When our local high school made the toilets unisex, it was the boys mocking any girl who "pissed like a horse" while they got away with pissing like a faulty, unhygienic sprinklers. That is a power dynamic, the girls don't have the same power to mock actually gross behaviours, while the boys set the standard for female bodily functions and girls with healthy strong pelvic floors stop drinking to avoid the toilets.

There are also a number of patriarchal religions, telling women the onus is on them to stop their bodies being seen. This hasn't completely gone from any society, even non religious women know they'll be held responsible for their own vulnerabilities to assault.

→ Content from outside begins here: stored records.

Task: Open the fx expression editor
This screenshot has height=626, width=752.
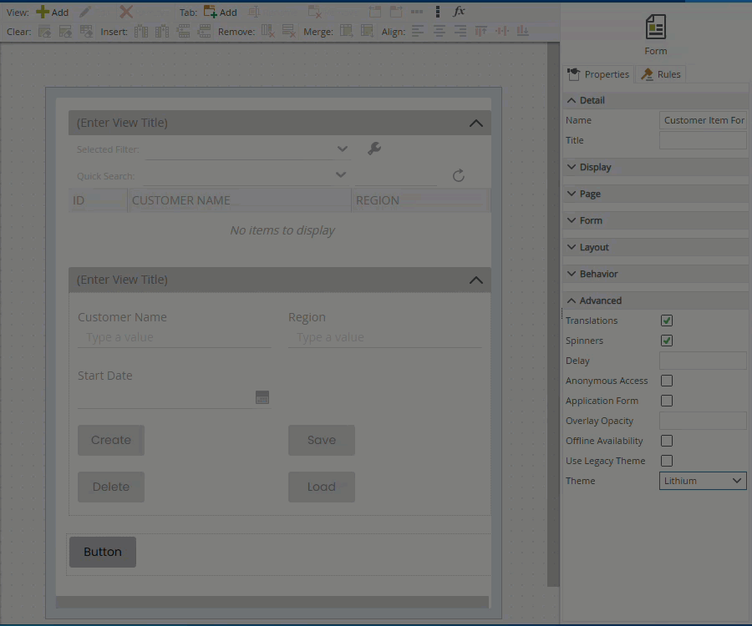Action: tap(459, 12)
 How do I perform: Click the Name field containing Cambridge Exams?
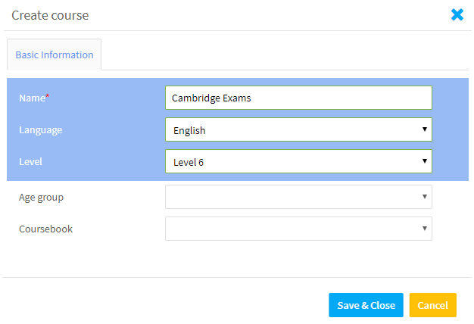click(x=298, y=98)
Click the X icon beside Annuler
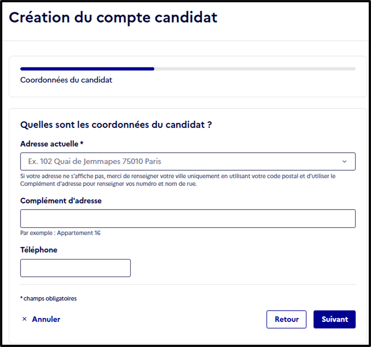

It will be a long time before we reset that as society, and doing away with safe places will just set that back, it erodes boundaries.

Very good post. I agree patriarchy and power is a key part

Which means a gay man can judge a woman’s body far more detrimentally and we still need to be protected

FemaleAndLearning · 14/10/2021 14:49

Prisons, refuges, rape crisis centres, hospital wards, elderly care, security staff, sports - it's not just about changing rooms. 'Space' means a lot more.

RedDogsBeg · 14/10/2021 15:57

Why have I got to justify why I want and need a female only single sex space and/or service?

I want single sex spaces and services to be just that, single sex, the end. I don't consent to any men being in there whatever they feel internally, however they are dressed, whatever they've done or not done to their bodies.

If there are men out there who don't want to use the single sex spaces and services provided for them, tough, their problem to sort out and they don't sort it out by deciding that they can come into female single sex spaces and services, assuming consent or steamrollering over objections. Either they use the spaces and services provided for their sex or lobby for a separate space and service that meets their needs, female single sex spaces and services are not theirs to take or demand access to.

AllTheUsernamesAreAlreadyTaken · 14/10/2021 16:20

Why have I got to justify why I want and need a female only single sex space and/or service?

Interesting isn’t it that women are forced to justify why they need female only spaces, get called bigots and worse for wanting/ needing them
Yet males who want access to them aren’t forced to explain why…

JellySaurus · 14/10/2021 17:23

Absolutely, GoldenBlue. Some things are worth repeating Grin

aloris · 14/10/2021 19:14

What you all said but I also think it's about boundaries. Switching from single-sex to mixed-sex changing rooms means erasing a boundary and thus decreasing women's (and girls') ability to control access to their naked bodies. The underlying logic is that we shouldn't have the right to limit the access of male-bodied people to our unclothed bodies. Why should I be required to allow males to see me naked if I want to go to the pool, buy clothing at a store, etc? Why can't I have that boundary? Why is it important to other people that I don't have that boundary?

Cuck00soup · 14/10/2021 19:26

@DorsVenabili

the debate about single sex space re trans rights has made me question the basis for single sex spaces in general (and not just in this context) - more philosophically. There doesn't seem much discussion in the various acts as to why they are needed. I think my question is what do we feel more comfortable being naked in front of people of the same sex- is this nature or nurture/society. I don't think its to do with sexuality as a woman ( and as a girl)- i don't feel more comfortable with homosexual men than I would with lesbians

Let me tell you something about women's toilets.

We don't get naked in front of anyone.

We go in a cubicle, attend to our needs, wash our hands and leave.

Not wanting to share facilities with males is about our personal safety, not about who sees us naked.